Hebreos 8

1ASÍ que la suma de las cosas que hemos dicho es esta: Tenemos tal sumo sacerdote que está sentado a la diestra del trono de la Majestad en los cielos:

2Ministro del santuario, y del verdadero tabernáculo que el Señor asentó, y no hombre.

3Porque todo sumo sacerdote es ordenado para ofrecer dones y también sacrificios: por lo cual es necesario que éste también tuviese algo que ofrecer.

4Porque si él estuviese sobre la tierra, ni aun sería sacerdote, habiendo aún los sacerdotes que ofrecen los dones según la ley:

5Los cuales sirven de ejemplo y sombra de las cosas celestiales, como fue avisado por Dios a Moisés, cuando estaba para hacer el tabernáculo, porque: Mira, dice, haz todas las cosas según el modelo que se te ha sido mostrado en el monte.

6Mas ahora él ha obtenido un ministerio más excelente, cuanto que también él es el mediador de un mejor pacto, el cual ha sido establecido sobre mejores promesas.

7Porque si aquél primero hubiera sido sin falta, no hubiera sido buscado lugar para el segundo.

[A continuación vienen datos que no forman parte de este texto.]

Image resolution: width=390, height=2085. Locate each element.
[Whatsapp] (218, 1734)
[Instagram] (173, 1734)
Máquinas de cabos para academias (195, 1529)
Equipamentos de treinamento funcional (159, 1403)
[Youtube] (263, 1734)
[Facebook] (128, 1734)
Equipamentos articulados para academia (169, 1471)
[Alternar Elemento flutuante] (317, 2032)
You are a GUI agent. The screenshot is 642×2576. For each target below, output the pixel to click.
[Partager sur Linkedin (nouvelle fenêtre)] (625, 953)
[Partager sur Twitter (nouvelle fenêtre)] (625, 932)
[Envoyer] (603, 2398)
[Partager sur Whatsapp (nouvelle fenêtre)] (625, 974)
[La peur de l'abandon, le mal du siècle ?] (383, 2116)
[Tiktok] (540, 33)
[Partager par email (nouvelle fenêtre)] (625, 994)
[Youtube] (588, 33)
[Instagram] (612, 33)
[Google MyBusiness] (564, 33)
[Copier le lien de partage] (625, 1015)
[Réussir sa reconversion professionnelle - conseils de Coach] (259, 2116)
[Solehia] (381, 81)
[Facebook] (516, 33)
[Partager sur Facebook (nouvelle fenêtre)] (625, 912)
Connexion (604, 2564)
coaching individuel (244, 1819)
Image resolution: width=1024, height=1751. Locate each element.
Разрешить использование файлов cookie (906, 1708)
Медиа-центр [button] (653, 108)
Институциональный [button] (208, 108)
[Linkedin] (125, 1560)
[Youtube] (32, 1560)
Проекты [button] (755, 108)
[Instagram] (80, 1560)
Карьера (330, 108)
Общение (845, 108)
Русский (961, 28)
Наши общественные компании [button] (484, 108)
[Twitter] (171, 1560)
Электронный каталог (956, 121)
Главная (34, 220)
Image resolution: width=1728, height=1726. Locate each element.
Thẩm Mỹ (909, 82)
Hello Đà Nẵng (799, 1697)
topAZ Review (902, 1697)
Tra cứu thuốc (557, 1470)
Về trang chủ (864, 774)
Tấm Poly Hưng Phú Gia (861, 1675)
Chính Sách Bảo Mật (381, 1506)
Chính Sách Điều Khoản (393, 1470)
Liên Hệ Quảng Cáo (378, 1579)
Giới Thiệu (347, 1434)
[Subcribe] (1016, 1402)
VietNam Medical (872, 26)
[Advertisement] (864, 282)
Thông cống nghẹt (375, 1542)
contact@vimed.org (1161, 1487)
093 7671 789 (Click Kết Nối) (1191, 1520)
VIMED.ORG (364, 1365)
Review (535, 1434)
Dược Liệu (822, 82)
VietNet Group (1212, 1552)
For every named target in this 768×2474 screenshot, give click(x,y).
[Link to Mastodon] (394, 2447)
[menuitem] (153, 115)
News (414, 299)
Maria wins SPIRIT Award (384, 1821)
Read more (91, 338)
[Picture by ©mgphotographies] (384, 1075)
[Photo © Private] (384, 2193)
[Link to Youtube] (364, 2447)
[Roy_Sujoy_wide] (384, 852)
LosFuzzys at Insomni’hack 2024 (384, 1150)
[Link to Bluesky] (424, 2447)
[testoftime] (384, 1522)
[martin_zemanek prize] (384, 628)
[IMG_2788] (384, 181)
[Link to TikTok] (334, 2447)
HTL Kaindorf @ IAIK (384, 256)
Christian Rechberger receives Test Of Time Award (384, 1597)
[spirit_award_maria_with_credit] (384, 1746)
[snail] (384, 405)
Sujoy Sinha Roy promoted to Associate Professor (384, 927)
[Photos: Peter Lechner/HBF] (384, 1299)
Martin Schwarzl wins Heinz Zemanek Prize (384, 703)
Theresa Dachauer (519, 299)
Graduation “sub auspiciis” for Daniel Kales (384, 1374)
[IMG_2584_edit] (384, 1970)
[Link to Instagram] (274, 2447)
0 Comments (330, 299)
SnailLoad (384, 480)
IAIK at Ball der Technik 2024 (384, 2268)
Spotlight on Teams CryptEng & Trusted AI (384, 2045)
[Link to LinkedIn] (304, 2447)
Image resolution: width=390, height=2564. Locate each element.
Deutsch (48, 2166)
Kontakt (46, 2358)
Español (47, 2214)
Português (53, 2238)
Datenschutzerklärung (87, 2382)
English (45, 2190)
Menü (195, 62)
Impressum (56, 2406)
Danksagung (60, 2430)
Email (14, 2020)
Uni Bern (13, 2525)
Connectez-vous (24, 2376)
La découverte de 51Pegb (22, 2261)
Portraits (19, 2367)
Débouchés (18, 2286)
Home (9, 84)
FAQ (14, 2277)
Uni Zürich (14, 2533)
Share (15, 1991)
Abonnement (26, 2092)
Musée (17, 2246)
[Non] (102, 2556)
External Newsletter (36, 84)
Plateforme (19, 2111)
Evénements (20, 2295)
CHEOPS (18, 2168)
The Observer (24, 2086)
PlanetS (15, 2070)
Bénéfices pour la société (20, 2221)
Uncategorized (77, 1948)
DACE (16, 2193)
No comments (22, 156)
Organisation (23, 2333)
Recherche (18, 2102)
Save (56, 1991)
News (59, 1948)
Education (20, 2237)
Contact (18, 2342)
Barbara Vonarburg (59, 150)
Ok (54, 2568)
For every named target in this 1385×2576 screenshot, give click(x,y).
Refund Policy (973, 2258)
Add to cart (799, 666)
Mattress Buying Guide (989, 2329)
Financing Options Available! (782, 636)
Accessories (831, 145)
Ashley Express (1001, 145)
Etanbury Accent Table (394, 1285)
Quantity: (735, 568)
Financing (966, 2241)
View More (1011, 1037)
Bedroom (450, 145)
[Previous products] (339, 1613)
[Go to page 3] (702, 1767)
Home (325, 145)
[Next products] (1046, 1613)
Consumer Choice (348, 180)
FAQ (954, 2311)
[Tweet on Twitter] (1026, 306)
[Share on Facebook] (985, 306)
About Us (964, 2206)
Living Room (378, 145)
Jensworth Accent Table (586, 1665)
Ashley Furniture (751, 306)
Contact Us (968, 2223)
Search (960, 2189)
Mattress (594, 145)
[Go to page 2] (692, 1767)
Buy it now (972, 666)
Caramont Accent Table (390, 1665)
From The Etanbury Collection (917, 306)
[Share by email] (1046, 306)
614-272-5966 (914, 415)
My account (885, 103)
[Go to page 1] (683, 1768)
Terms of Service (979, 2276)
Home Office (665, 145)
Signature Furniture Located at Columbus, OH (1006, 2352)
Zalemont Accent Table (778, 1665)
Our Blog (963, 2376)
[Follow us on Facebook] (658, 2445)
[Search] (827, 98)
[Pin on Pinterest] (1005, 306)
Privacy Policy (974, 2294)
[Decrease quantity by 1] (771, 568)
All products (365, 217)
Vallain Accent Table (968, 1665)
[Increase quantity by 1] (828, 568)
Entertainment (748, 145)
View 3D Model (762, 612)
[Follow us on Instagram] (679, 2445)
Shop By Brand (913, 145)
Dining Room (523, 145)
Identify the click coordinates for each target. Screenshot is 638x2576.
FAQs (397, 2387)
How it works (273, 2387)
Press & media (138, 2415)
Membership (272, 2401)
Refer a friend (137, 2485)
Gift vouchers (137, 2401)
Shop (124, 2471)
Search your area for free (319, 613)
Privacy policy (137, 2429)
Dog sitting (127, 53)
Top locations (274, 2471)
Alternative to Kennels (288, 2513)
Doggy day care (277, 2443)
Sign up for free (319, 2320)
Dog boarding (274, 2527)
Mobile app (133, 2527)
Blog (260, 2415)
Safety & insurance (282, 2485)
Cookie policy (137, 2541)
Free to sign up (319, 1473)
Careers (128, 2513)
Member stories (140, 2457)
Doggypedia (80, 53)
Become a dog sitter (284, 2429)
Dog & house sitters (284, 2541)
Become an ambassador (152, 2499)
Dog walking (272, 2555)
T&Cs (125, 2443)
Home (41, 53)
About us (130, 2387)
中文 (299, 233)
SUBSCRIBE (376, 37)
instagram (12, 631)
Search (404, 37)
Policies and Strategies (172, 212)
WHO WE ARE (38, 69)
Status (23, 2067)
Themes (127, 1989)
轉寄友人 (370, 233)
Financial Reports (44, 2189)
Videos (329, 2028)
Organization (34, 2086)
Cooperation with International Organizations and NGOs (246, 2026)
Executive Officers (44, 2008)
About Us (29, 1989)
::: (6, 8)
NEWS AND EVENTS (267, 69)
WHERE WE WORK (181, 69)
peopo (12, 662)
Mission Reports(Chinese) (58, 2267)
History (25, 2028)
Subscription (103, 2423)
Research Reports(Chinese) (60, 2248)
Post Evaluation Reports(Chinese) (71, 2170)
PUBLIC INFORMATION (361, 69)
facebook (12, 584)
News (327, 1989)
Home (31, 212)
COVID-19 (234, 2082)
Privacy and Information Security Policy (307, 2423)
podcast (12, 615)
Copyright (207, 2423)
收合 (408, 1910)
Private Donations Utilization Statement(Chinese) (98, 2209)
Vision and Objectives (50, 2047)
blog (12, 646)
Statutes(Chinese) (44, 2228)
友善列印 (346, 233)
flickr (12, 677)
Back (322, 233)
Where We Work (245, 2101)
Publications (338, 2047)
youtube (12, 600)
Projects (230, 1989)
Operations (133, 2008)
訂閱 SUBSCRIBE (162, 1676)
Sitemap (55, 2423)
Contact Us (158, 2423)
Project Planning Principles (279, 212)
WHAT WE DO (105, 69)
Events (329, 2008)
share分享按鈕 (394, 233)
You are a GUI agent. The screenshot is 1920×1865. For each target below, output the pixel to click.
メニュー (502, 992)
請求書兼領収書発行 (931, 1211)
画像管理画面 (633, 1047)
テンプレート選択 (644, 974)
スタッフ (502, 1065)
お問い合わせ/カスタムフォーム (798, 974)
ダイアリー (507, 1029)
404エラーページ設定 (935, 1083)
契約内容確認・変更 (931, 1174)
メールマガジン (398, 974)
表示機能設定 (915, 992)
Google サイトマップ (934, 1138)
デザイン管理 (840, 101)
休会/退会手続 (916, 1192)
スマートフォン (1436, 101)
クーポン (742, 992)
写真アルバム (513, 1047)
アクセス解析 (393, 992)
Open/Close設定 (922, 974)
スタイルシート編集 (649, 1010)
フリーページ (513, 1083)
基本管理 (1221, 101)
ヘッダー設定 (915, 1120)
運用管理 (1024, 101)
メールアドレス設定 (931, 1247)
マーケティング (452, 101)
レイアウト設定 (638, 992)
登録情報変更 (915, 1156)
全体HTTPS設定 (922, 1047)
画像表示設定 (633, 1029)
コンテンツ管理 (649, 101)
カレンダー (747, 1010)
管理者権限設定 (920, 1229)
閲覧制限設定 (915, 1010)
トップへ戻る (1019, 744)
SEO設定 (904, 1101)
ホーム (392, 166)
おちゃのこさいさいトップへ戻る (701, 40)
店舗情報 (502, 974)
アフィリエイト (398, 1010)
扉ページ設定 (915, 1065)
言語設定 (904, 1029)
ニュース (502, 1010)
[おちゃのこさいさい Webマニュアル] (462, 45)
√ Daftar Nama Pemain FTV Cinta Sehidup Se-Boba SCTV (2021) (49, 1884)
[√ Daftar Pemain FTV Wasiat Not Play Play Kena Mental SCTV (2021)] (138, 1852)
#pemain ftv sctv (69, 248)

8Pues encontrando falta en ellos, dice: He aquí vienen días, dice el Señor, cuando haré un nuevo pacto con la casa de Israel, y con la casa de Judá.

9No según el pacto que hice con vuestros padres en el día que los tomé por la mano para sacarlos de la tierra de Egipto; porque ellos no permanecieron en mi testamento, y yo no me atendí de ellos, dice el Señor.

10Porque este es el pacto que haré con la casa de Israel después de aquellos días, dice el Señor: pondré mis leyes en la mente de ellos, y en el corazón de ellos las escribiré; y yo seré a ellos por Dios, y ellos me serán a mí por pueblo:

11Y no enseñarán cada uno a su prójimo, ni cada uno a su hermano, diciendo: Conoce al Señor; porque todos me conocerán desde el menor de ellos hasta el mayor.

12Porque seré misericordioso a sus injusticias, y de sus pecados y de sus iniquidades no me acordaré más.

13Por esto que dice un nuevo pacto, dio por viejo al primero; y lo que es dado por viejo y se envejece, cerca está de desvanecerse.